Data extracted from a collection »
************
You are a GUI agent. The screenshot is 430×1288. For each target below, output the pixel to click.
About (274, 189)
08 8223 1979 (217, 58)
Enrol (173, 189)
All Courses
************
Exercise instructions » What you return should match the entries above exactly.

Result of this exercise »
You are a GUI agent. The screenshot is 430×1288. For each target below, output the pixel to click.
About (274, 189)
08 8223 1979 (217, 58)
Enrol (173, 189)
All Courses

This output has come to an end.